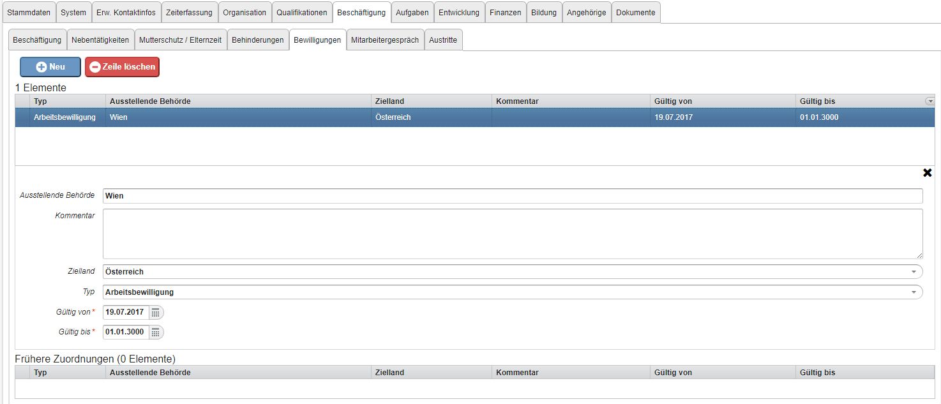Expand the Zielland dropdown
This screenshot has height=404, width=941.
click(x=913, y=272)
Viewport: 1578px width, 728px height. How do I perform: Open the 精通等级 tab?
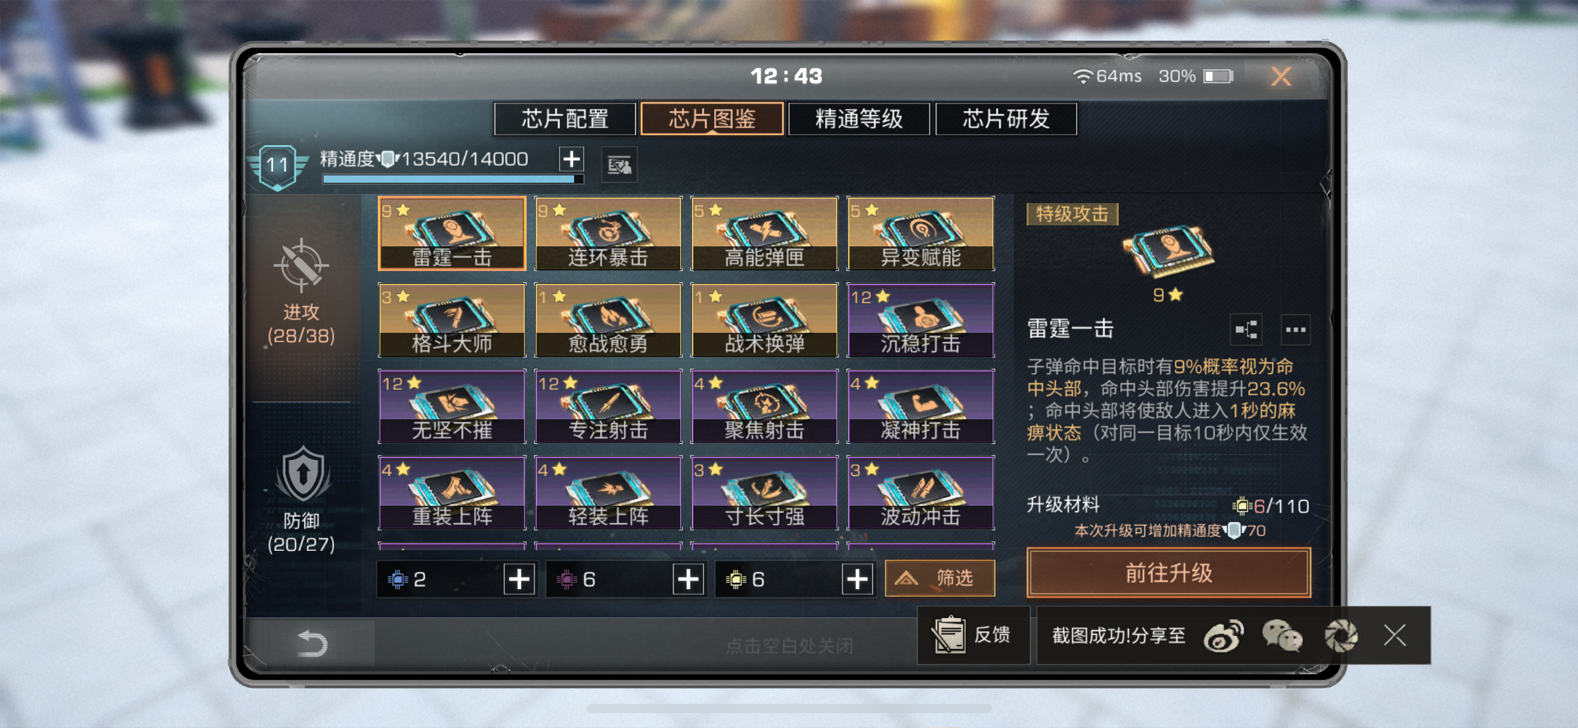pos(859,119)
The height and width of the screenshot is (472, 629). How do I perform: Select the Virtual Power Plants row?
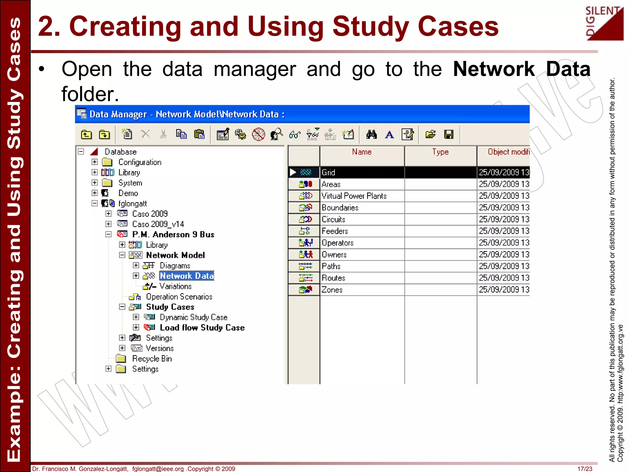(x=354, y=196)
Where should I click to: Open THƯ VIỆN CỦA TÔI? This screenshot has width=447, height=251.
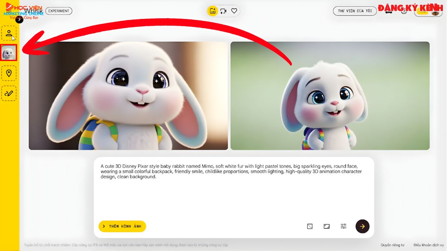(355, 11)
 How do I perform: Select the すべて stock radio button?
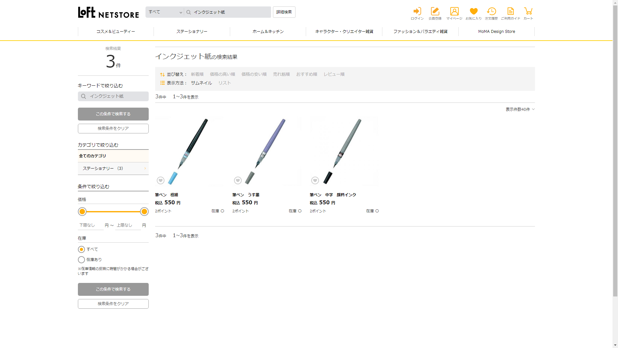coord(81,249)
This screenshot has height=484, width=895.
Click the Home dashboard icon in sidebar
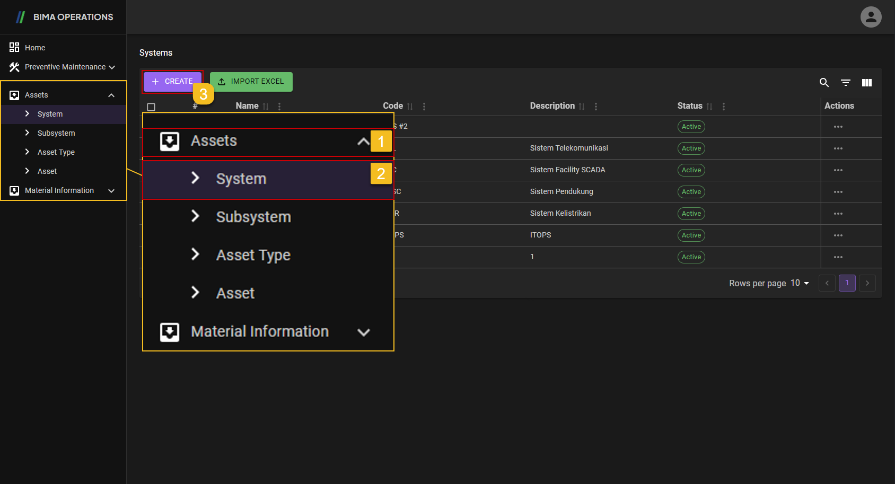[14, 48]
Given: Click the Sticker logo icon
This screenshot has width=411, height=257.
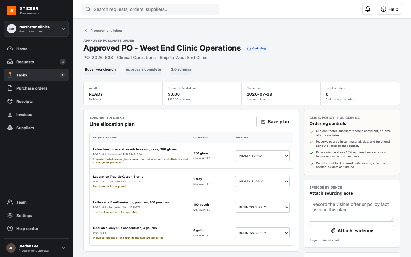Looking at the screenshot, I should click(12, 11).
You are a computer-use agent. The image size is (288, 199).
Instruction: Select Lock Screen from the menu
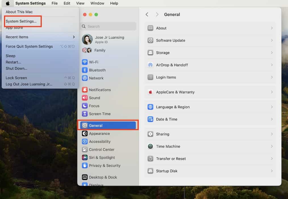click(16, 78)
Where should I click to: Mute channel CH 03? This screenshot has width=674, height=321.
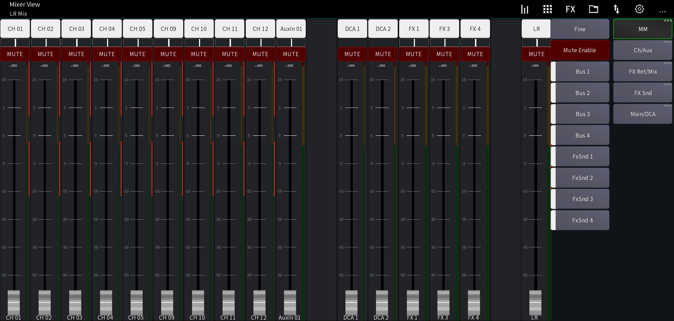[x=76, y=54]
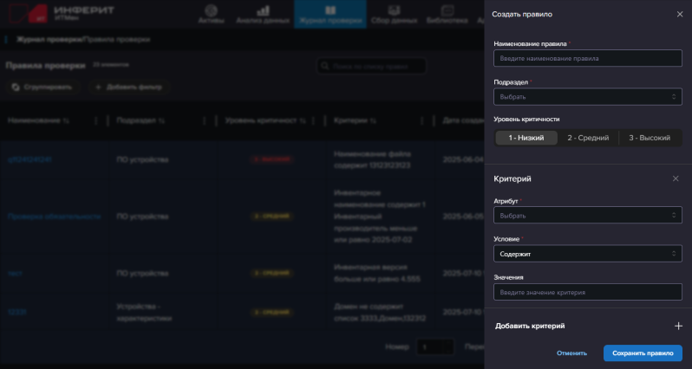Select criticality level 1 - Низкий

(x=526, y=138)
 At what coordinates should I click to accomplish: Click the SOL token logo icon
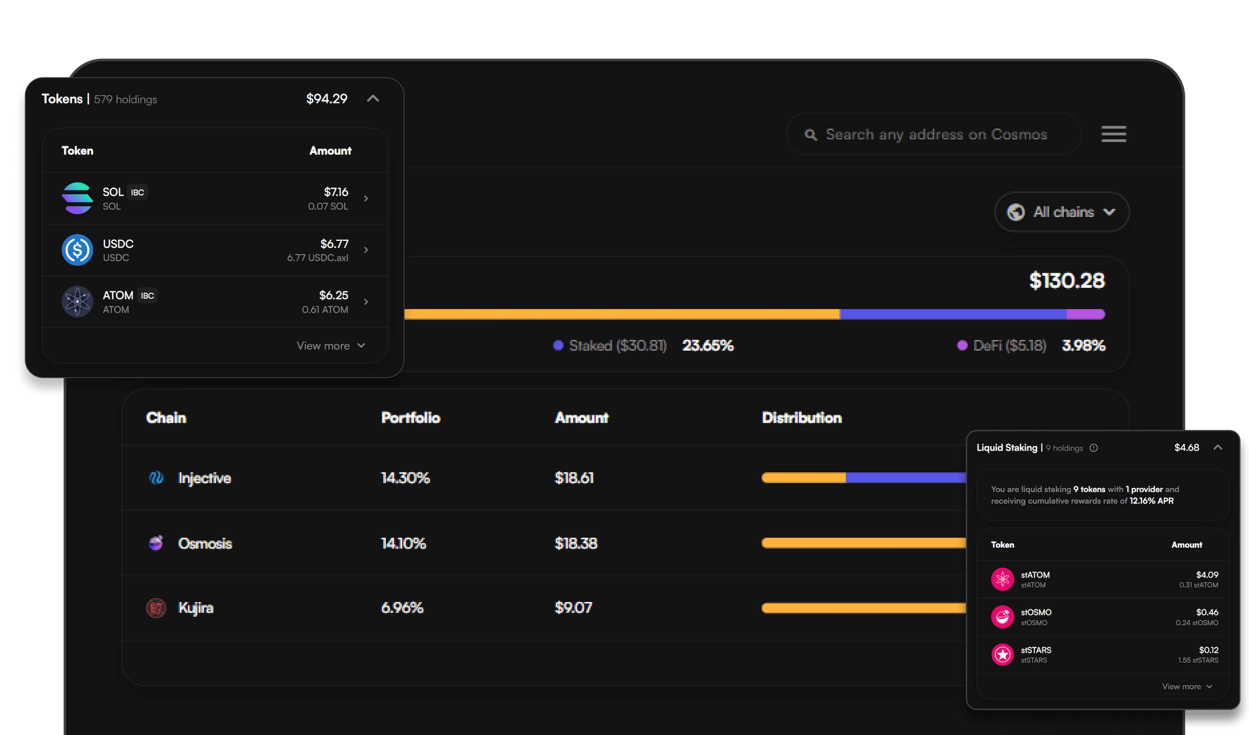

***

* **Problem to work on**
Reproduce all the records above with every instance of "How do I perform" changed to "How can I perform" and everything else left as it stands. Leave out the pictures.

* **Expected answer**
Expand the Zielland dropdown
This screenshot has height=404, width=941.
click(x=913, y=272)
Viewport: 1578px width, 728px height. How can I perform: Open the 精通等级 tab?
pos(859,119)
The height and width of the screenshot is (472, 629). How can I perform: Select the Virtual Power Plants row?
(x=354, y=196)
Where should I click to: Open THƯ VIỆN CỦA TÔI? This screenshot has width=447, height=251.
(355, 11)
 How can I perform: Select the すべて stock radio button?
coord(81,249)
This screenshot has height=484, width=895.
Click the Home dashboard icon in sidebar
[14, 48]
Given: Click the Sticker logo icon
This screenshot has width=411, height=257.
Looking at the screenshot, I should click(12, 11).
You are a computer-use agent. The image size is (288, 199).
Instruction: Select Lock Screen from the menu
click(16, 78)
Where should I click to: Mute channel CH 03? This screenshot has width=674, height=321.
[x=76, y=54]
Select criticality level 1 - Низкий

(x=526, y=138)
 At what coordinates should I click to accomplish: Click the SOL token logo icon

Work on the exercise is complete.